Start of Selected excerpt
Albert Renold Award - Bruce M. Spiegelman, PhD

2021 Albert Renold Award

Bruce M. Spiegelman, PhD

Bruce M. Spiegelman, PhD, is the recipient of the 2021 Albert Renold Award. This award is presented to an individual whose career is distinguished by outstanding achievements in the training and mentorship of diabetes research scientists and in the development of communities of scientists to enhance diabetes research.

Currently the Stanley J. Korsmeyer Professor at Harvard Medical School and Dana-Farber Cancer Institute, Dr. Spiegelman created the field of adipose cell biology. His discoveries have changed our understanding of adipose tissue such that it is now considered an endocrine and energy organ with a strong impact in metabolic and related diseases. 

The Spiegelman lab is focused on the molecular basis of adipose tissue development and function, including systemic metabolism and mitochondrial-dependent energy balance. Dr. Spiegelman discovered the molecular “master” regulator of adipose fate determination: the transcription factor PPARγ. He also discovered the dominant regulator of mitochondrial biogenesis: PGC1α. Trainees from his lab now do work in the broad spheres of adipose development and energy homeostasis.
End of Selected excerpt
Start of Material provided
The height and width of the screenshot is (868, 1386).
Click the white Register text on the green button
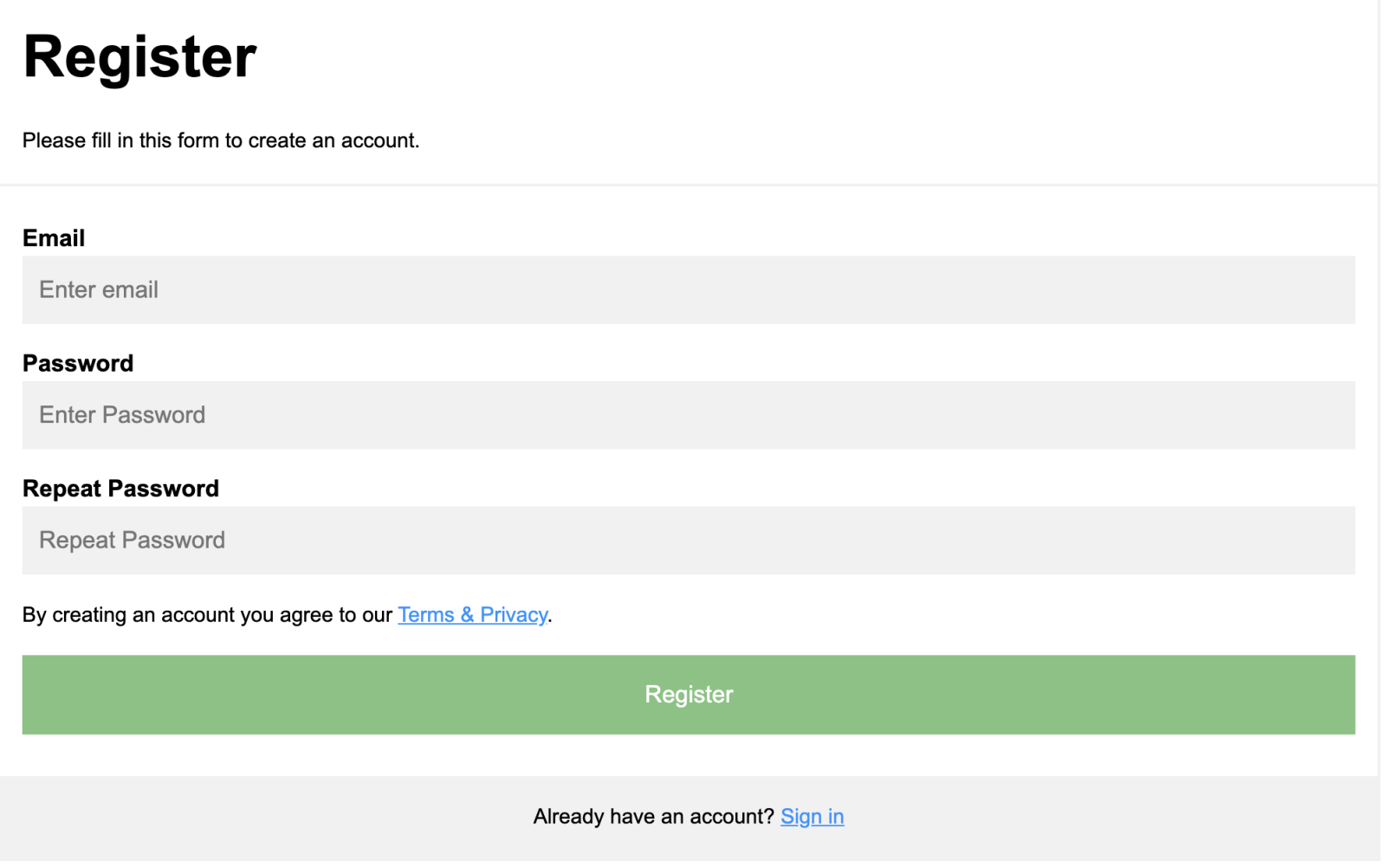[x=689, y=695]
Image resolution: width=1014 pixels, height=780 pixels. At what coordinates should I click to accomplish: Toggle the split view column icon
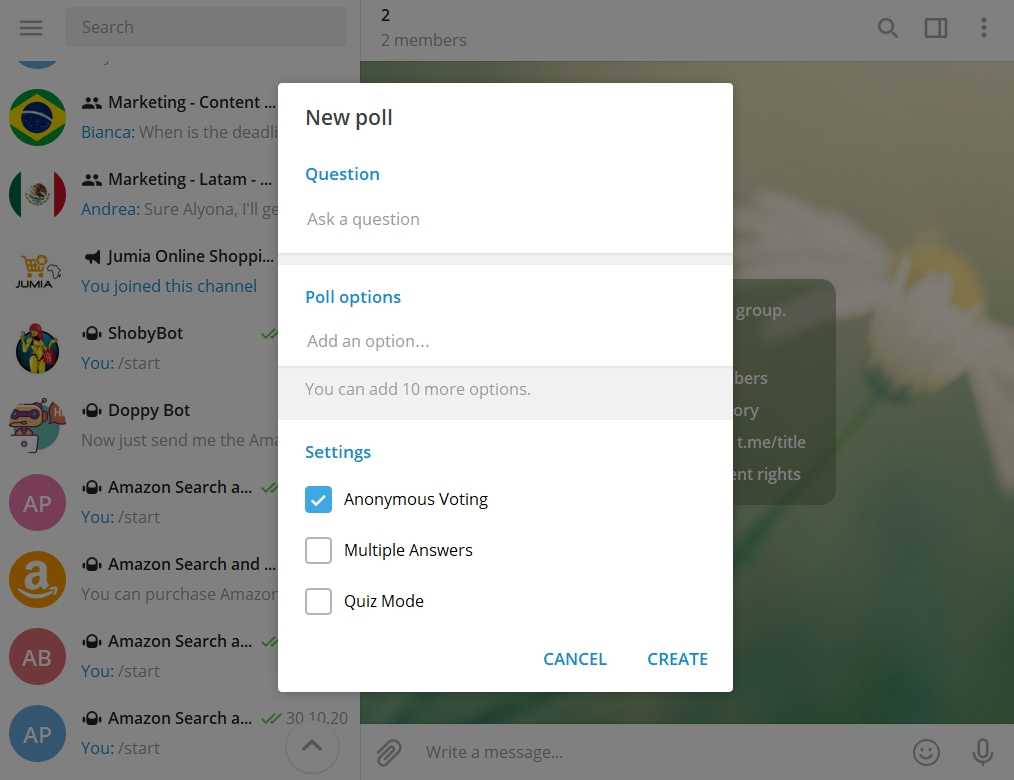click(936, 28)
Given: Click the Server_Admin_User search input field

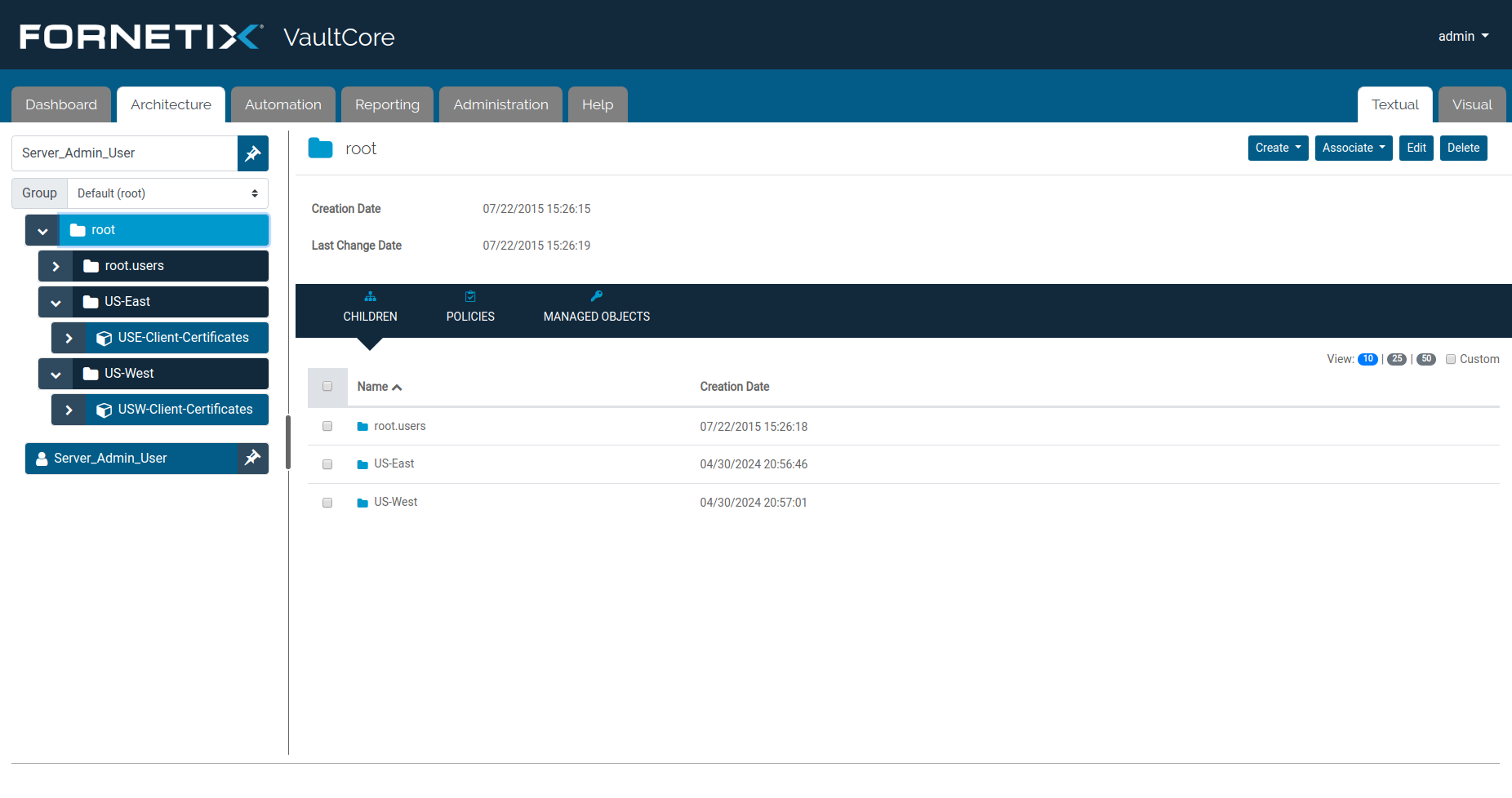Looking at the screenshot, I should 125,153.
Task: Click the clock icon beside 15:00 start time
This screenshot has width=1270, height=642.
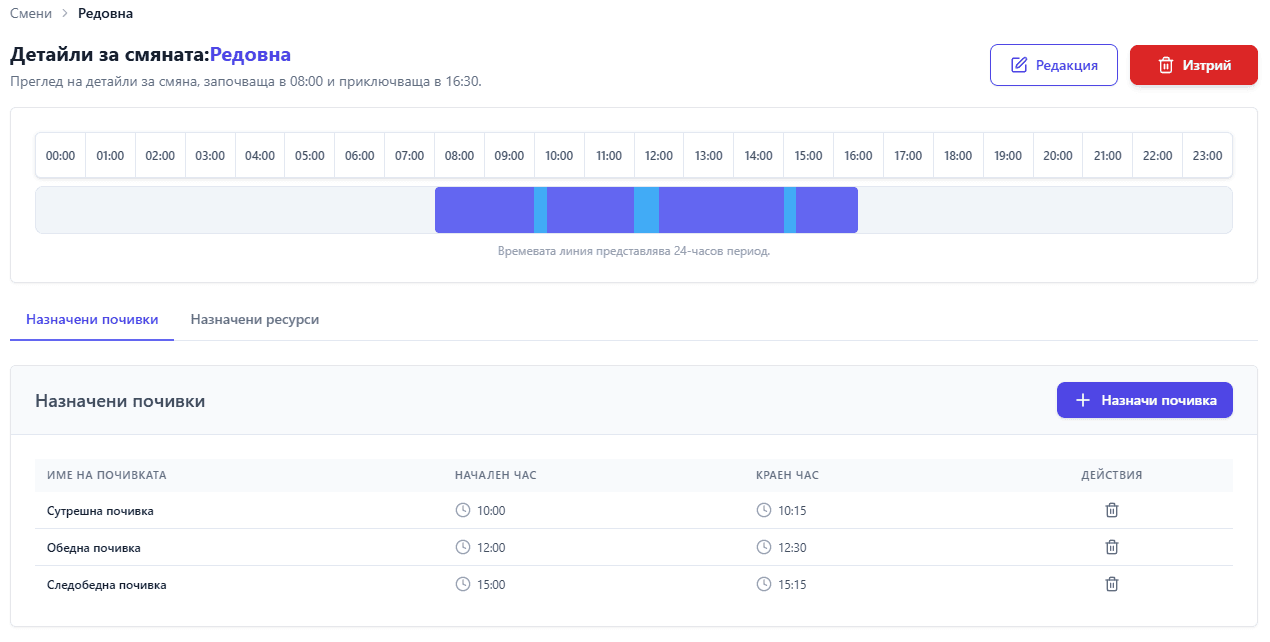Action: (463, 584)
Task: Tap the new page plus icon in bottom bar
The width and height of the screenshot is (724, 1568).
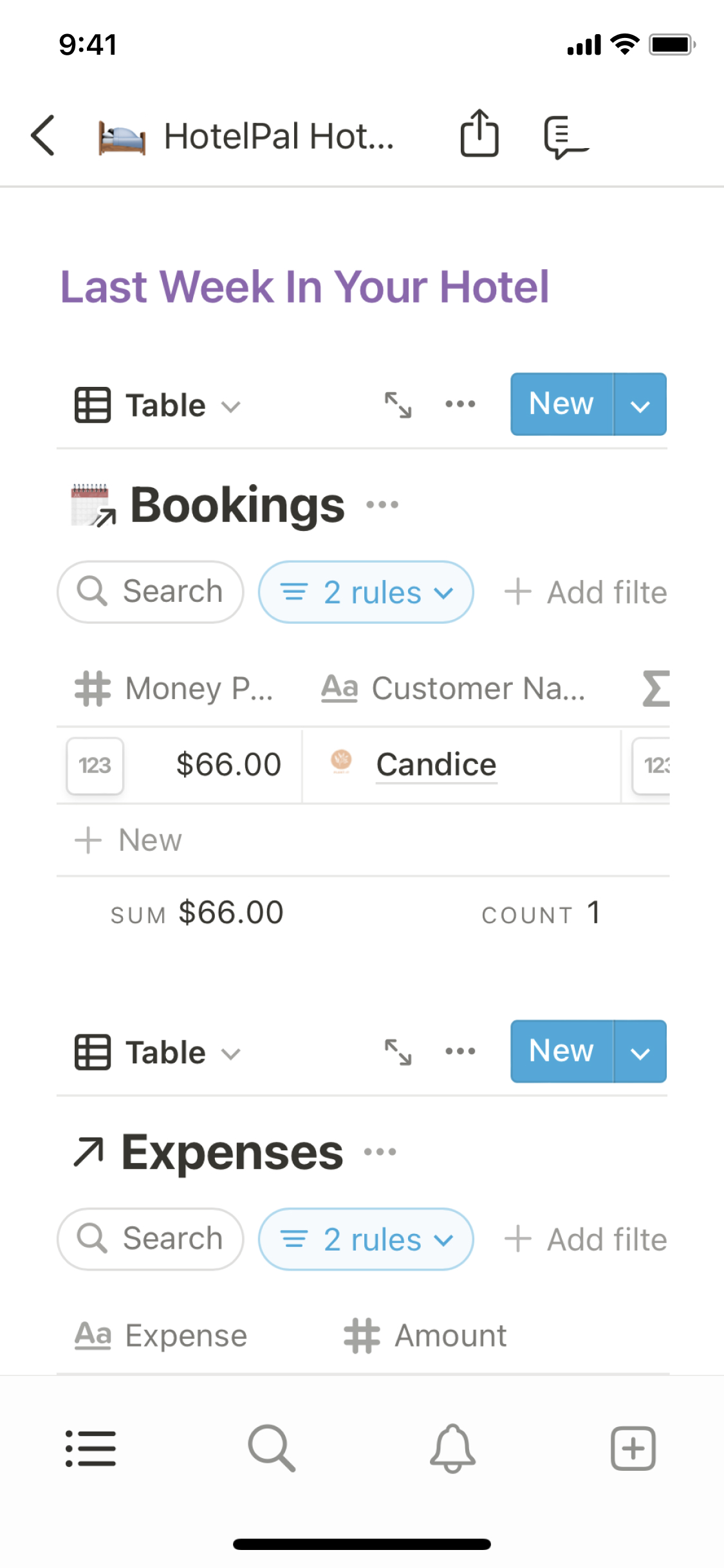Action: (633, 1448)
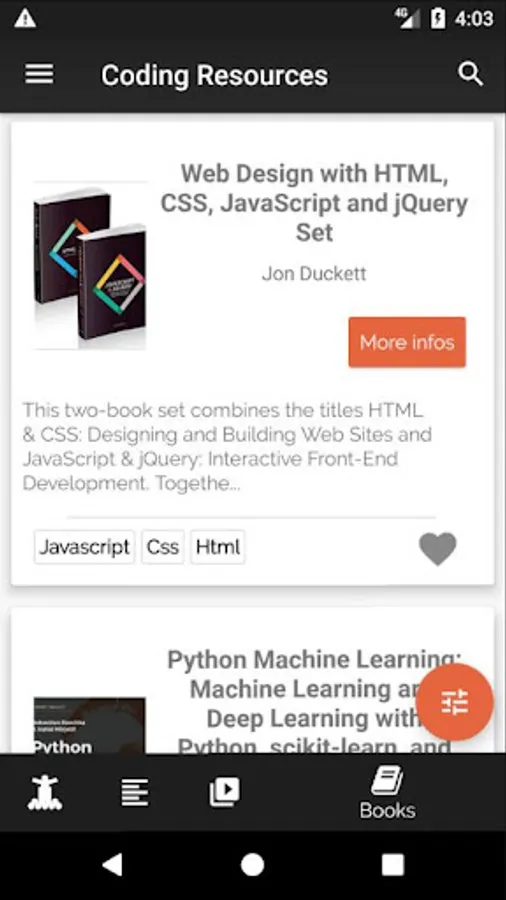Open the Python book cover thumbnail

(x=89, y=726)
End of Material provided
- **Work to complete**
1/ Can you summarize the award profile of Bruce M. Spiegelman in two sentences?
2/ Would you reproduce the award profile of Bruce M. Spiegelman word for word, between "Albert Renold Award - Bruce" and "and related diseases.", inclusive?
3/ Could you carry the award profile of Bruce M. Spiegelman further, picking up after its last sentence?
The listing isn't needed for anything here.

- **Per-task answers**
1/ Bruce M. Spiegelman, the Stanley J. Korsmeyer Professor at Harvard Medical School and Dana-Farber Cancer Institute, received the 2021 Albert Renold Award, which honors outstanding achievements in training and mentoring diabetes research scientists and in building communities of scientists to enhance diabetes research. He created the field of adipose cell biology, discovered the transcription factor PPARγ as the master regulator of adipose fate determination and PGC1α as the dominant regulator of mitochondrial biogenesis, and trainees from his lab now work in adipose development and energy homeostasis.

2/
Albert Renold Award - Bruce M. Spiegelman, PhD

2021 Albert Renold Award

Bruce M. Spiegelman, PhD

Bruce M. Spiegelman, PhD, is the recipient of the 2021 Albert Renold Award. This award is presented to an individual whose career is distinguished by outstanding achievements in the training and mentorship of diabetes research scientists and in the development of communities of scientists to enhance diabetes research.

Currently the Stanley J. Korsmeyer Professor at Harvard Medical School and Dana-Farber Cancer Institute, Dr. Spiegelman created the field of adipose cell biology. His discoveries have changed our understanding of adipose tissue such that it is now considered an endocrine and energy organ with a strong impact in metabolic and related diseases.

3/
Scientists who trained in the Spiegelman lab continue the work begun with his discovery that adipose tissue in obese/diabetic conditions secretes inflammatory factors, now considered one of the main causes of insulin resistance. Many Spiegelman trainees heading their own labs are working on transcriptional regulators such as PGC1α and PRDM16. Activation of these regulators determines the adaptive energy expenditure that controls energy metabolism balance, critical for body weight and protection against metabolic and associated diseases. Spiegelman lab trainees have won many awards, including the ADA Lilly Award, Pew Scholars, and election to the National Academy of Science.

Please join us in celebrating Bruce M. Spiegelman, PhD, for outstanding contributions to the training of diabetes research scientists.